→ **Exercise directions**
Can you reproduce the stretch of the standing excerpt from "Here, CANHR has" through "DHCS. Id. ¶¶ 4-5.", word for word?

→ **Text segment**

***

Here, CANHR has sufficiently shown that the Secretary's allegedly unlawful behavior has done so. Mr. Chicotel, who is a staff attorney for CANHR, explains that CANHR is “dedicated to improving the care and quality of life for California's skilled-nursing-facility residents[.]” Chicotel Decl. ¶ 3. According to Chicotel, the dumping of nursing-home residents into hospitals is “the single most vexing issue” that he deals with at CANHR. Id. ¶ 2. Chicotel also explains that, over the last decade, CANHR staff has spent resources fielding a “significant increase in the number of calls about individuals who have been illegally discharged” and representing some of these individuals at readmission hearings before DHCS. Id. ¶¶ 4-5.

Accepting these facts as true, the Court finds that by allegedly failing to establish a “fair 10 mechanism” for hearing transfer and discharge appeals, the Secretary has frustrated CANHR's mission to improve the care and quality of life for California's nursing home residents. And CANHR has also sufficiently shown that the Secretary's allegedly unlawful conduct caused it to divert resources from the other ways it seeks to serve its constituency-like educating nursing-home residents about their rights, training facility staff, advocates, and lawyers, or sponsoring and lobbying for legislation. Id. ¶¶ 4-5, 8. CANHR has therefore suffered a direct injury in fact.

As to associational standing, an organization must establish that: (a) its members would otherwise have standing to sue in their own right; (b) the interests it seeks to protect are germane to the organization's purpose; and (c) neither the claim asserted nor the relief requested requires the participation of individual members in the lawsuit. Oregon Advoc. Ctr. v. Mink, 322 F.3d 1101, 1109 (9th Cir. 2003).

***

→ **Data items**
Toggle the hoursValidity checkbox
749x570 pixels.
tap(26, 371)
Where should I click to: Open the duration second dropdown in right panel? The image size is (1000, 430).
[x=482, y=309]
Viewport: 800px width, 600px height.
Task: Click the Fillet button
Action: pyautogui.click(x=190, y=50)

***

→ **Finished task**
Here, CANHR has sufficiently shown that the Secretary's allegedly unlawful behavior has done so. Mr. Chicotel, who is a staff attorney for CANHR, explains that CANHR is “dedicated to improving the care and quality of life for California's skilled-nursing-facility residents[.]” Chicotel Decl. ¶ 3. According to Chicotel, the dumping of nursing-home residents into hospitals is “the single most vexing issue” that he deals with at CANHR. Id. ¶ 2. Chicotel also explains that, over the last decade, CANHR staff has spent resources fielding a “significant increase in the number of calls about individuals who have been illegally discharged” and representing some of these individuals at readmission hearings before DHCS. Id. ¶¶ 4-5.